On May 28, 2010, at 10:57 AM, Igor wrote:

> As I understand it now the problem is that Trilinos solvers are not so
> efficient as Pysparse, so when we're switching additional processors
> and in the same time starting to use Trilinos, the overall performance
> gained by additional proccessors is smeared out by ineffectiveness of
> Trilinos solvers :-(.

Accurate enough.

> As I understand this is on the side of Trilinos
> community and FiPy developers are not able to fix it (please, correct
> me if I'm wrong), so we have to live with this for *some* time...

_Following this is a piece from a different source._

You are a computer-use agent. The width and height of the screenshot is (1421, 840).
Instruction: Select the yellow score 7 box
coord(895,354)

We are still doing some diagnostics to determine exactly where the problem 
lies, if for no other reason so that we can file a proper report with the 
Trilinos developers. It remains possible (but increasingly unlikely) that there 
is some change we can make that will bring these libraries into parity. Even 
without that, your own benchmarks show that for larger systems, running FiPy in 
parallel can be of benefit with as few as two cores compared to serial runs. It 
of course all depends on your problem, your available hardware, and how quickly 
you need an answer. 

> In case it is still important or for another point in statistics I
> give my results for "anisotropy test":

Thanks for these.


> How do you get _prepareLinearSystem time and _solve time separately?

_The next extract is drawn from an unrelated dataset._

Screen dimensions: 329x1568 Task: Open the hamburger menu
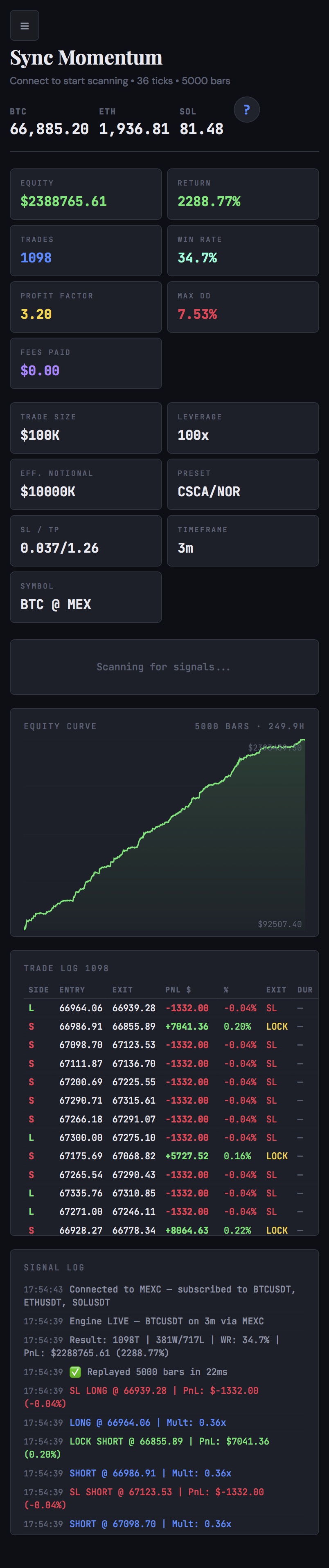click(x=25, y=25)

You need to run a profiler on the code. The easiest way that I've found is to 
run kernprof.py on the test script and then runsnake on the generated .prof 
file.

http://packages.python.org/line_profiler/
http://www.vrplumber.com/programming/runsnakerun/

It's possible to directly use the built-in profile or cProfile modules with 
pstats, but they're more cumbersome for a quick check.

> I think, however, that
> we will return to the issue once more when we understand how the
> solver affects one's results...

When we set PySparse and Trilinos to both use the PCG solver without a 
preconditioner and to use the same metric (b-vector) to gauge tolerance, we 
find that they do an identical number of iterations and produce identical 
residual vectors. I am thus not presently concerned about the results, just the 
time. You earlier said you had cases were parallel produced different answers 
from serial. We would definitely like to see examples of that so that we can 
diagnose, because it has not been our experience.


> In small systems I didn't see the gain at all,
> but just performance decreased.

I'm not particularly surprised by that.

> PS2:
> I didn't see this line (-D CMAKE_BUILD_TYPE:STRING=DEBUG \) in my
> build. What is the default one

>From reading cmake/TrilinosCMakeQuickstart.txt, it's not obvious to me what 
>the default is. 

> or how can I check what type do I have?

It may be reported in CMakeCache.txt


We're doing some tests on a Debian system that had Trilinos built with RELEASE 
and are still seeing Trilinos as substantially slower, so this is no silver 
bullet, but it definitely was a problem on my machine.